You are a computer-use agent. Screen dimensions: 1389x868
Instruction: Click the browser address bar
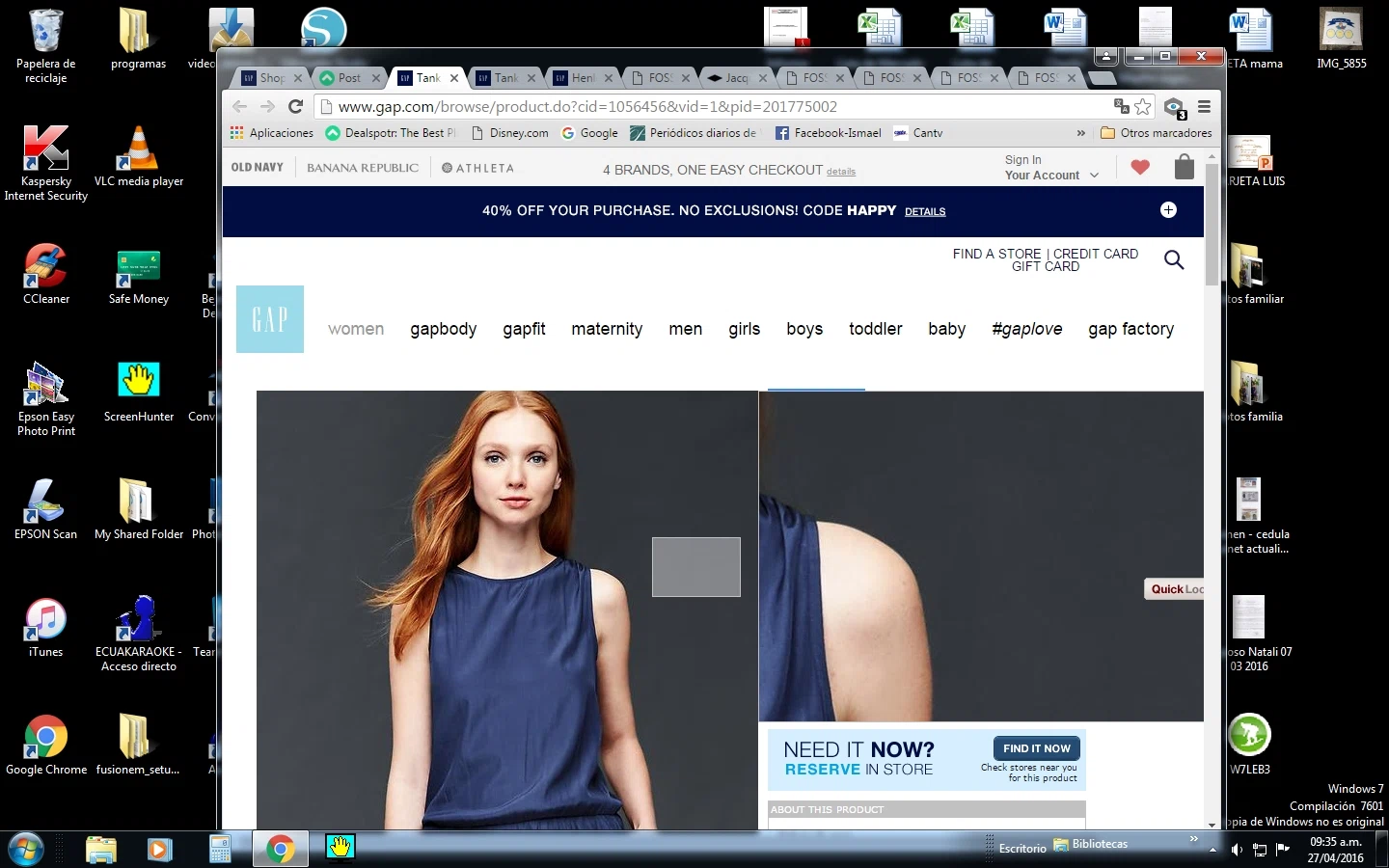(714, 107)
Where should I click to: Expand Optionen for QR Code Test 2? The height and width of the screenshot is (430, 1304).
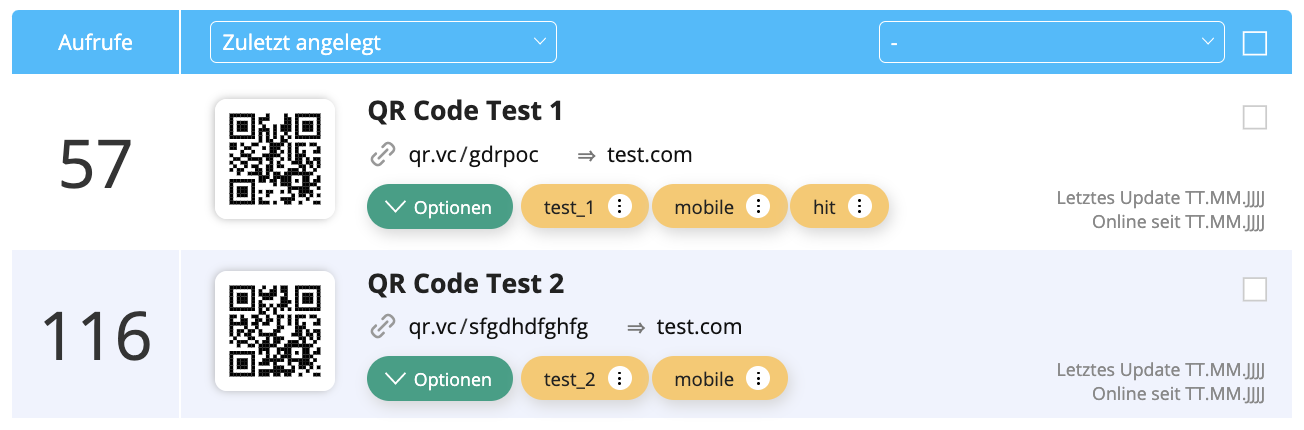(440, 379)

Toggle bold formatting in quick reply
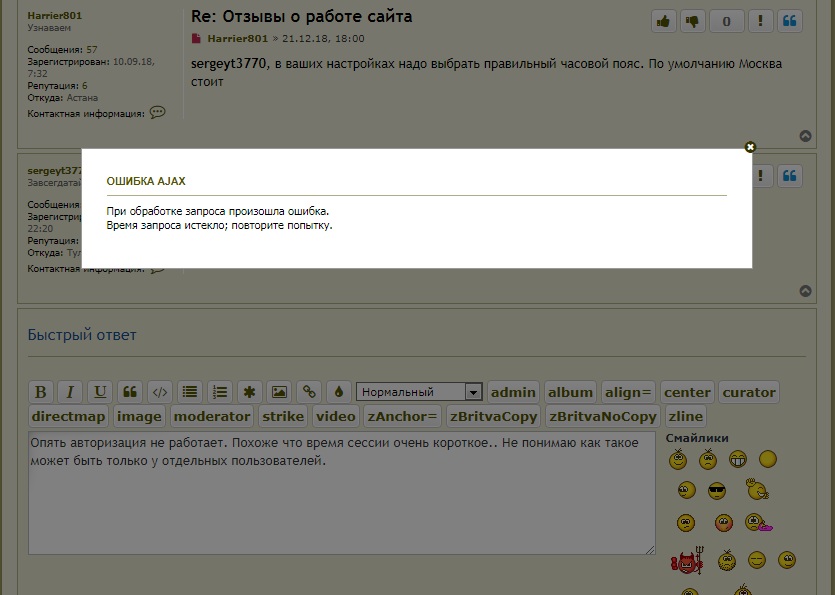coord(40,392)

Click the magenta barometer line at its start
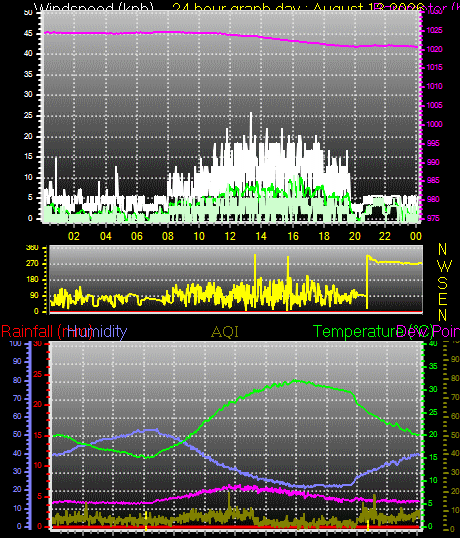coord(46,33)
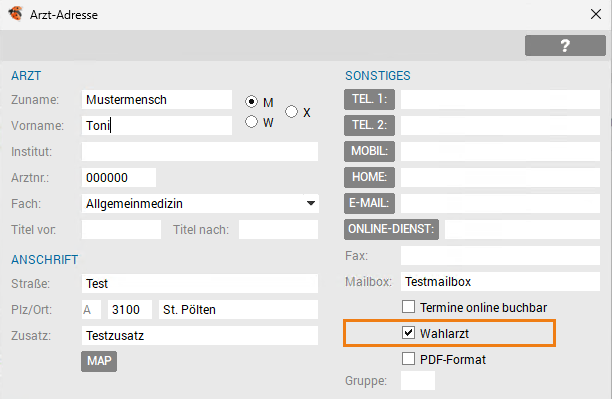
------------------------------------
* [The task] Transcribe each entry above character for character, omitting pictures.

* [Response to this exercise]
You are a computer-use agent. Screen dimensions: 1389x868
Instruction: Click the browser address bar
(714, 107)
Where should I click to: Expand Optionen for QR Code Test 2? The height and width of the screenshot is (430, 1304).
(440, 379)

Toggle bold formatting in quick reply
coord(40,392)

Click the magenta barometer line at its start
coord(46,33)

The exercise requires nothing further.